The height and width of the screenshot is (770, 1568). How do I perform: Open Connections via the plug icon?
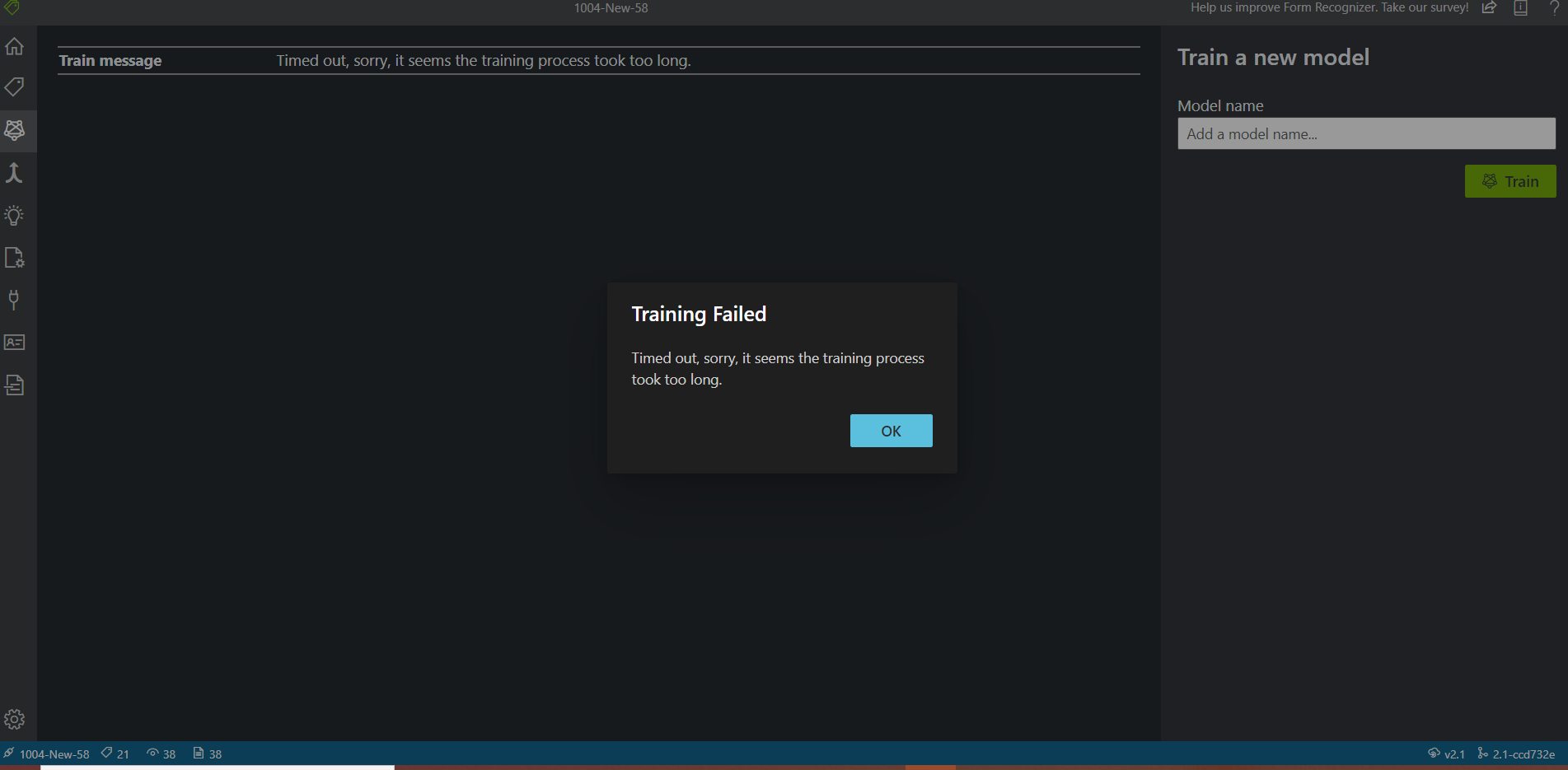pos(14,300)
==
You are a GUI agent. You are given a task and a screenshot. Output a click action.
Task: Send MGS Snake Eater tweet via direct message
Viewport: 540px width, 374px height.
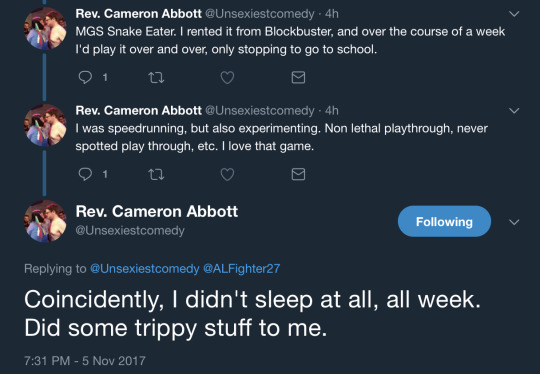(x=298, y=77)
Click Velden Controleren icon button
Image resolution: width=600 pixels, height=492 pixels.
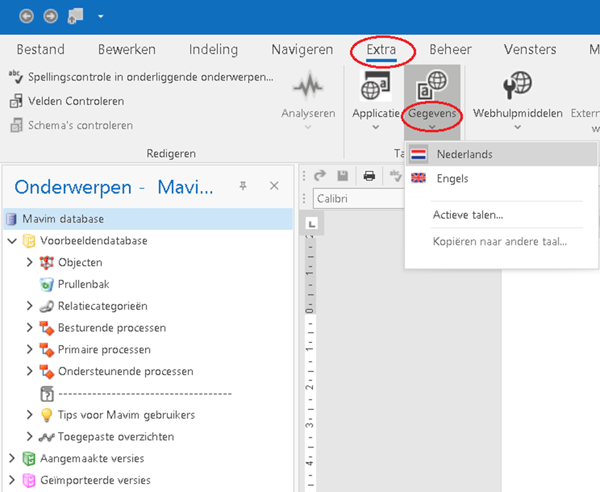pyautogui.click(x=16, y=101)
---
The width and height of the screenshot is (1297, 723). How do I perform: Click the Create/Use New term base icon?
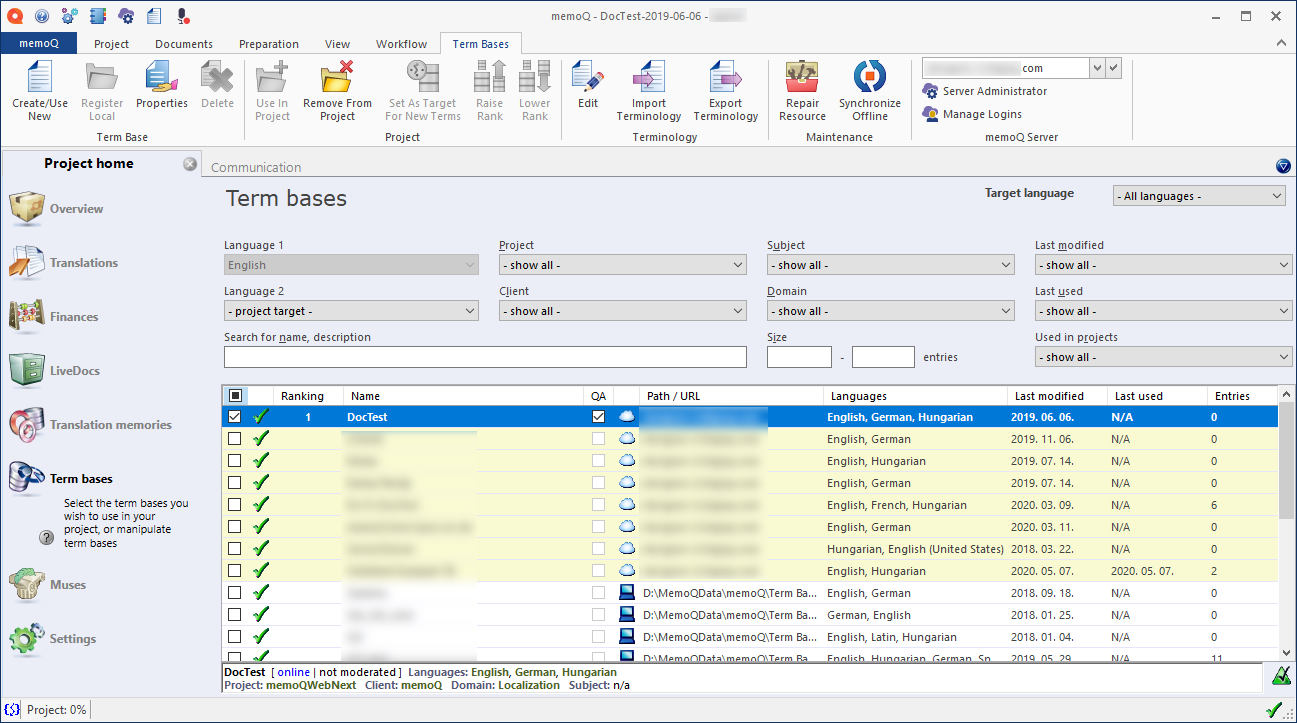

## What is needed
Switch "plug" to "power" in the part of the material that opens with the line containing "The height and" and closes with the line containing "pos(14,300)", and write out only that part with all else unchanged. Leave the pictures out.

## Result of this exercise
The height and width of the screenshot is (770, 1568). How do I perform: Open Connections via the power icon?
pos(14,300)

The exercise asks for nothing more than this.